Hi, boyneko! Thanks for the comment! I used “donate” in quotes because like “complete” that is a euphemism used to soften and conceal what is really happening. I have a very different interpretation of the themes of the book and movie. These are humans who never have a choice. They are guided and manipulated from their earliest childhood to be utterly dependent and obedient. As in the other book by the author, The Remains of the Day, the focus is on someone who accepts his fate not as a conscious choice but because he never allows himself to think about any other possibility. These characters have been persuaded that they are less than human. So there can be no acceptance; they never had a choice.
“Never Let Me Go” is the most depressing movie I’ve seen in a long time. The story line–brainwashed young adults that are actually clones created solely to supply body parts for the sick and elderly–is distasteful to the point of being obscene, all the more so because it’s done in a contemporary British setting rather than one that’s futuristic. I left the theater wishing I’d spent my money on something more uplifting. From the standpoint of the craft itself, however, I would have to say the acting was good.
Thanks, Shary. It sounds like the movie was not what you were expecting, certainly the case if you were looking for something uplifting. I believe the setting was deliberately chosen to make the story more disturbing and to make us ask ourselves how close we already are to that kind of disregard for the humanity of others. It is interesting that one of the other commenters thought it was inspiring that these people were willing to make the ultimate sacrifice. Like you, what I found most unsettling was the sense that they never had a choice. I appreciate your comment, which will be very helpful to those who are trying to decide whether this movie is one they want to see.
This is totally creepy, but seems to have a pro-vegetarian message to it (which is good): These “farm animals” are people inside that are just like you. They love and suffer just like you, but you chop them up for consumption. You COULD grow single organs from stem cells as vegetarians get protein from soy, chia etc (as it contains all essential amino acids); but you prefer to take life from the innocent.

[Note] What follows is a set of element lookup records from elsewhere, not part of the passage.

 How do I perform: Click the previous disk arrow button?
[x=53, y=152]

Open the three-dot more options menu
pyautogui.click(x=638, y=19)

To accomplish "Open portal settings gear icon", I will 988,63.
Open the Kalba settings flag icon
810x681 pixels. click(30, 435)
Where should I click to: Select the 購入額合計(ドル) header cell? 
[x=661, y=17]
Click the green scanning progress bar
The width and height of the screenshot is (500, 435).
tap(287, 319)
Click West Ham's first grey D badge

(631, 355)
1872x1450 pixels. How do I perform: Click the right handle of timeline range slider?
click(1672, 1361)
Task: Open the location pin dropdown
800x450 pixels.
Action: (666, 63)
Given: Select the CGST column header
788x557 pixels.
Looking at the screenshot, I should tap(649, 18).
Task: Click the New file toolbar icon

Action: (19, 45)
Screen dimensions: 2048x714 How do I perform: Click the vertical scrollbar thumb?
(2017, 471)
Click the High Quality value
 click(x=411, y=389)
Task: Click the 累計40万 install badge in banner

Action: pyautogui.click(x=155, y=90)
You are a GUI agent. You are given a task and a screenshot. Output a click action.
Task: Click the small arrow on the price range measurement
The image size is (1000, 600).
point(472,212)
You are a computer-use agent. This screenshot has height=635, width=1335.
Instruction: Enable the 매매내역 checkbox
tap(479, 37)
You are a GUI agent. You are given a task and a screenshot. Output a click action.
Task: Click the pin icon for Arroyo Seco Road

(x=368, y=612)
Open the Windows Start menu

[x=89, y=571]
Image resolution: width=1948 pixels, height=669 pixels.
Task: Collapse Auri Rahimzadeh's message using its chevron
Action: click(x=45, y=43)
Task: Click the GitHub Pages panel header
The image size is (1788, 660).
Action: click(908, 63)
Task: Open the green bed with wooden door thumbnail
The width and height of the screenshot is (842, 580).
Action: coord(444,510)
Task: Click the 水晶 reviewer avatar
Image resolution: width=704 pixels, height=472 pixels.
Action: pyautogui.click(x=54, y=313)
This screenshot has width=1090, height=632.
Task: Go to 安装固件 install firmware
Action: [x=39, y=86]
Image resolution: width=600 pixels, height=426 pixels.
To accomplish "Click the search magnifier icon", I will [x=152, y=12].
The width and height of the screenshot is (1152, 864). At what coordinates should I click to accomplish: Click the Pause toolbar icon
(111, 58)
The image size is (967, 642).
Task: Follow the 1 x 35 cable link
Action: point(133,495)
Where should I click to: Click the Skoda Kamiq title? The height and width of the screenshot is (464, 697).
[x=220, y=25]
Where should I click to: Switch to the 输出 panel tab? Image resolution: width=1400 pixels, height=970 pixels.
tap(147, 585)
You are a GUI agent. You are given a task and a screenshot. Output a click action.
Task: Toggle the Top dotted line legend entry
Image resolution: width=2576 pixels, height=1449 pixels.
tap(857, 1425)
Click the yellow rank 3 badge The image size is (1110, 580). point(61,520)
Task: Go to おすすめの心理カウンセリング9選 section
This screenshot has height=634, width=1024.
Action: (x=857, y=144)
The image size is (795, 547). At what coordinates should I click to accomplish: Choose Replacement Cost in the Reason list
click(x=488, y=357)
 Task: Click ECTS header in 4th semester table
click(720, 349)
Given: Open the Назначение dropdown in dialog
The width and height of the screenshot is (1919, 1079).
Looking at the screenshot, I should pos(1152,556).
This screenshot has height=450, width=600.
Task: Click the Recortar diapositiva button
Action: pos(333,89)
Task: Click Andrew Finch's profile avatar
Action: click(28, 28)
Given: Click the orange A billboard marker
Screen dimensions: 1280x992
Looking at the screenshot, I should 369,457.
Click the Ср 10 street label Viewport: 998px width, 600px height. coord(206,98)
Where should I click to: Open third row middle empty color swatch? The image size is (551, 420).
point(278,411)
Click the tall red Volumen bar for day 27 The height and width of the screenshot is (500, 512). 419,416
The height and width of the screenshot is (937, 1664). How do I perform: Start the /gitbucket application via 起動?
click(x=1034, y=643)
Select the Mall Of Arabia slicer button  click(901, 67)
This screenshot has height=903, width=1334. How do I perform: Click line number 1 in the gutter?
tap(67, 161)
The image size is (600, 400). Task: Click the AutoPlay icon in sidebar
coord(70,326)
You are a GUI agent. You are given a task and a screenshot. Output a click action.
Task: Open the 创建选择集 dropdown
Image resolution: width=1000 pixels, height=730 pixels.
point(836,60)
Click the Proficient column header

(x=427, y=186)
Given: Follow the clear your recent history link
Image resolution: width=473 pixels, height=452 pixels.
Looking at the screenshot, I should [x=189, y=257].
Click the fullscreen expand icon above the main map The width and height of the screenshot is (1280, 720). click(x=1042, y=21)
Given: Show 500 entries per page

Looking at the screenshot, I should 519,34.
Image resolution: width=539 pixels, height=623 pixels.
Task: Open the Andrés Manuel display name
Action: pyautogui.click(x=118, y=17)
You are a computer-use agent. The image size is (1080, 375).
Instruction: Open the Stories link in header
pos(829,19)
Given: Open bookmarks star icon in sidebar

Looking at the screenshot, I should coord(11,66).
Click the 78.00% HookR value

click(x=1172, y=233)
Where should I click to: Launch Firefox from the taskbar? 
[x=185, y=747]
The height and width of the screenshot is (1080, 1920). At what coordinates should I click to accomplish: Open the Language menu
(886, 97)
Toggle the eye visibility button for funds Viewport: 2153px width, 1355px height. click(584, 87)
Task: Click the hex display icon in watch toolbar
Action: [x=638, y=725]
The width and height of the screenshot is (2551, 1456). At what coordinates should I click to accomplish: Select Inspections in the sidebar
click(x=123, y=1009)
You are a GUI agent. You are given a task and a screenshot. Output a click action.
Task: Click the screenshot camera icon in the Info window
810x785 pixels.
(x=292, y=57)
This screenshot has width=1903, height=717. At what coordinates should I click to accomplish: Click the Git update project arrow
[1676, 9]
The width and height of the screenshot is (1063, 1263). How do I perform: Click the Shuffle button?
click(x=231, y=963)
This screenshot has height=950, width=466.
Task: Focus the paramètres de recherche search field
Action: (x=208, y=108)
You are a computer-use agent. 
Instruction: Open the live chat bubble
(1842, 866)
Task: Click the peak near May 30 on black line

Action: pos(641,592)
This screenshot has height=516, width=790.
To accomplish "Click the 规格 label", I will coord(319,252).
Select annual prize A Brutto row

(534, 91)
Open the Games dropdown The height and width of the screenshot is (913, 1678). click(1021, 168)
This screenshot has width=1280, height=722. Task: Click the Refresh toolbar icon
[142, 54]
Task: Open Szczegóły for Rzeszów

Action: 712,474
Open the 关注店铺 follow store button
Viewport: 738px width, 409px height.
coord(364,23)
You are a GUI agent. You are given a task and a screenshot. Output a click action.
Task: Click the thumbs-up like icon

A fascinating thought, Shakira, thanks!
I read the book and was disturbed that a love story could be juxtaposed against such a horrific theme with such calmness and very little reference to the mechanics of how this world of donors came to be and operated (pardon the pun). I found it very difficult to concentrate on the subject matter of relationships with such macabre subject matter on the periphery! The movie articulated or probably, visualised more than the book but also left me yearning for more. The recovery centers with donors on walking frames, wheelchairs, and one on crutches missing a leg – did he donate a leg? In what order are donations made that a donor may complete at 4 organs – kidney, reproductive bits, a lung, perhaps a pancreas (didn’t pay much attention in biology)or a limb. Heart and brain the last stop if you get that far? My thirst is for relatively prosaic mechanics of this world. These people who may or may not be considered to have souls are literally chopped to pieces and in finest tradition of concentration camp movies we are invited to concentrate on a love story! Amazing resonant book and movie. But I want more.
I think the author would be very pleased to see what his work inspired in you. Thank you for this very thoughtful comment. I think the book (and movie) need to be seen in the context of the author’s other work, The Remains of the Day. Both are about unquestioning acceptance of one’s limited place in the world.